Nem toda lesão do LCA exige cirurgia imediata. Em alguns casos, principalmente em pessoas sedentárias ou com lesões parciais, tratamentos como fisioterapia e fortalecimento muscular podem ser suficientes para melhorar a estabilidade do joelho. Por isso, é importante procurar um médico especialista para avaliar o seu caso e indicar o tratamento mais adequado.

Qual o melhor momento para fazer a cirurgia?

O tempo ideal para realizar a cirurgia depende da avaliação médica, do grau da lesão e da recuperação inicial do joelho.

Segundo a Sociedade Brasileira de Ortopedia e Traumatologia (SBOT), a cirurgia do LCA tende a ser realizada após o controle do inchaço e a recuperação inicial da mobilidade do joelho, pois essa preparação reduz o risco de complicações no pós-operatório, como rigidez articular e limitação de movimento.

Na prática, a cirurgia costuma acontecer entre algumas semanas e poucos meses após a lesão.

Entretanto, atrasar excessivamente o tratamento pode aumentar o risco de:

  • Novas lesões no menisco;
  • Desgaste da cartilagem;
  • Instabilidade crônica;
  • Desenvolvimento precoce de artrose.

Por isso, a avaliação individualizada com o ortopedista é fundamental.

Quais sinais indicam que a cirurgia pode ser necessária?

Sintomas podem indicar que o joelho não recuperou estabilidade suficiente sem intervenção cirúrgica. Os sinais mais comuns incluem:

Instabilidade ao caminhar

O paciente sente que o joelho “sai do lugar” durante movimentos simples.

Dificuldade para praticar esportes

Atividades com corrida, salto ou mudança de direção tornam-se inseguras.

Dor persistente

Mesmo após fisioterapia e repouso, o desconforto continua.

Episódios recorrentes de falseio

A articulação falha repetidamente, aumentando o risco de novas lesões.

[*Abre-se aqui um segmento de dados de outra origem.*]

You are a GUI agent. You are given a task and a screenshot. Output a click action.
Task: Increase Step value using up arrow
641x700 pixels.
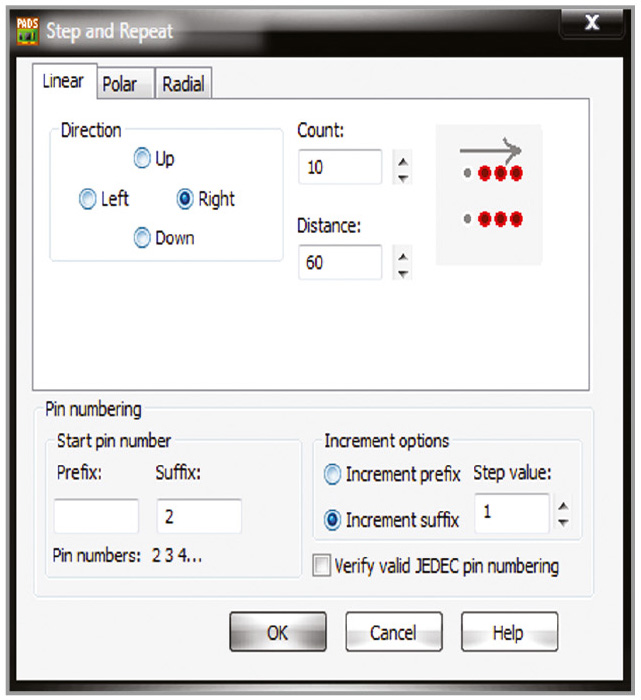tap(563, 506)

Como funciona a cirurgia do Ligamento Cruzado Anterior?

A cirurgia do LCA é chamada de reconstrução ligamentar. O procedimento geralmente ocorre por artroscopia, uma técnica minimamente invasiva. Durante a cirurgia, o médico substitui o ligamento lesionado por um enxerto, que pode ser retirado do próprio paciente ou de banco de tecidos.

A recuperação envolve fisioterapia especializada e acompanhamento médico contínuo.

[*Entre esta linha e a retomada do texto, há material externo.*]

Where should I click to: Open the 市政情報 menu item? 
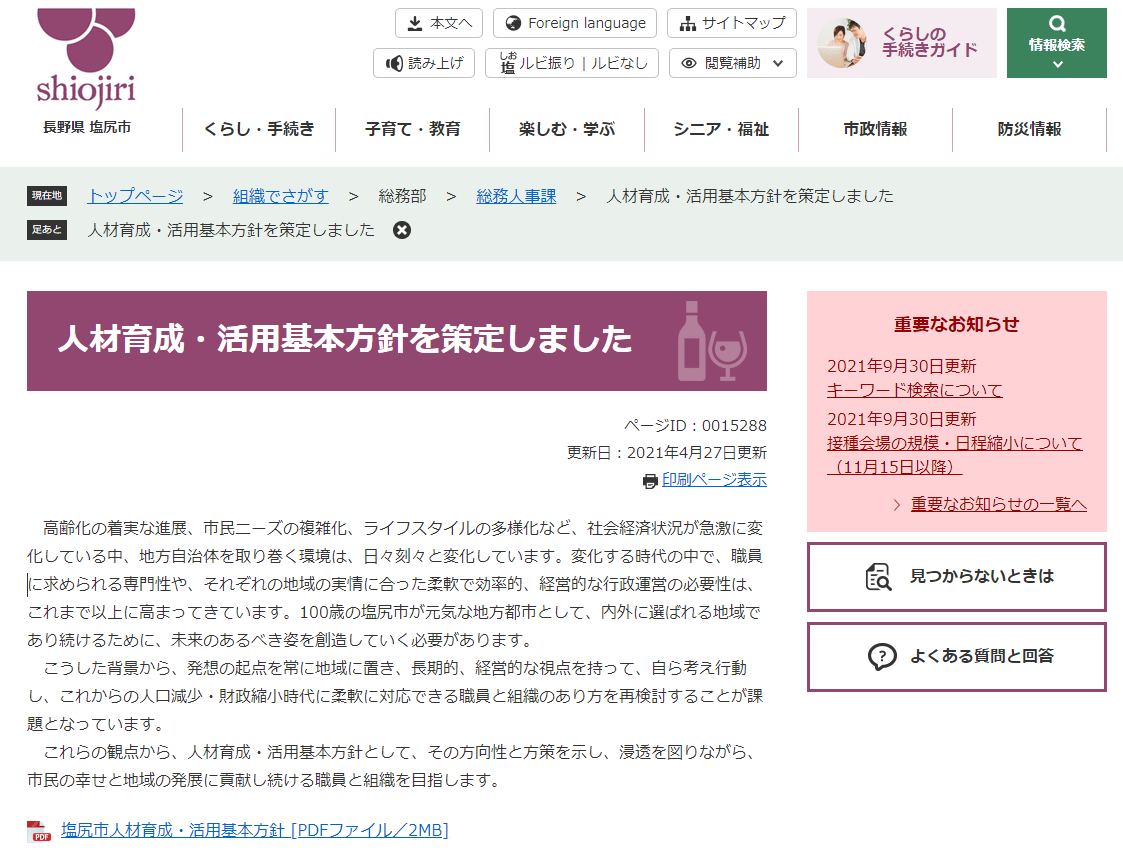[x=875, y=129]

Quanto tempo leva a recuperação?

A recuperação pode variar conforme o perfil do paciente, adesão à fisioterapia e nível de atividade física. De forma geral:

  • Caminhada leve: algumas semanas;
  • Retorno gradual às atividades físicas: entre 4 e 6 meses;
  • Retorno esportivo completo: cerca de 6 a 9 meses.

O processo de reabilitação é essencial para recuperar força muscular, mobilidade e estabilidade do joelho.

É possível evitar a cirurgia?

Em alguns casos, sim. Pessoas que não praticam atividades físicas intensas e que não apresentam episódios frequentes de instabilidade no joelho podem ter boa evolução com tratamento sem cirurgia. Ainda assim, é fundamental procurar um médico especialista para avaliar o caso e indicar o acompanhamento mais adequado.

Portanto, o tratamento conservador pode incluir:

  • Fisioterapia;
  • Fortalecimento muscular;
  • Controle da dor;
  • Adapação das atividades físicas.

No entanto, cada caso deve ser avaliado individualmente por um especialista.

Quando procurar ajuda médica?

É importante procurar avaliação médica após qualquer trauma no joelho que provoque:

  • Inchaço importante;
  • Estalo durante o movimento;
  • Dor intensa;
  • Dificuldade para apoiar o pé;
  • Sensação de instabilidade.

O diagnóstico precoce ajuda a definir o tratamento mais adequado e reduz o risco de complicações futuras.

Estudos clínicos e novas possibilidades para lesões ortopédicas

A pesquisa clínica tem contribuído para o desenvolvimento de novas abordagens para lesões ortopédicas, incluindo tratamentos cirúrgicos, técnicas minimamente invasivas e estratégias de recuperação funcional.

Os estudos clínicos seguem protocolos rigorosos de segurança e ética, aprovados por órgãos regulatórios e comitês de ética, buscando ampliar as possibilidades terapêuticas para pacientes.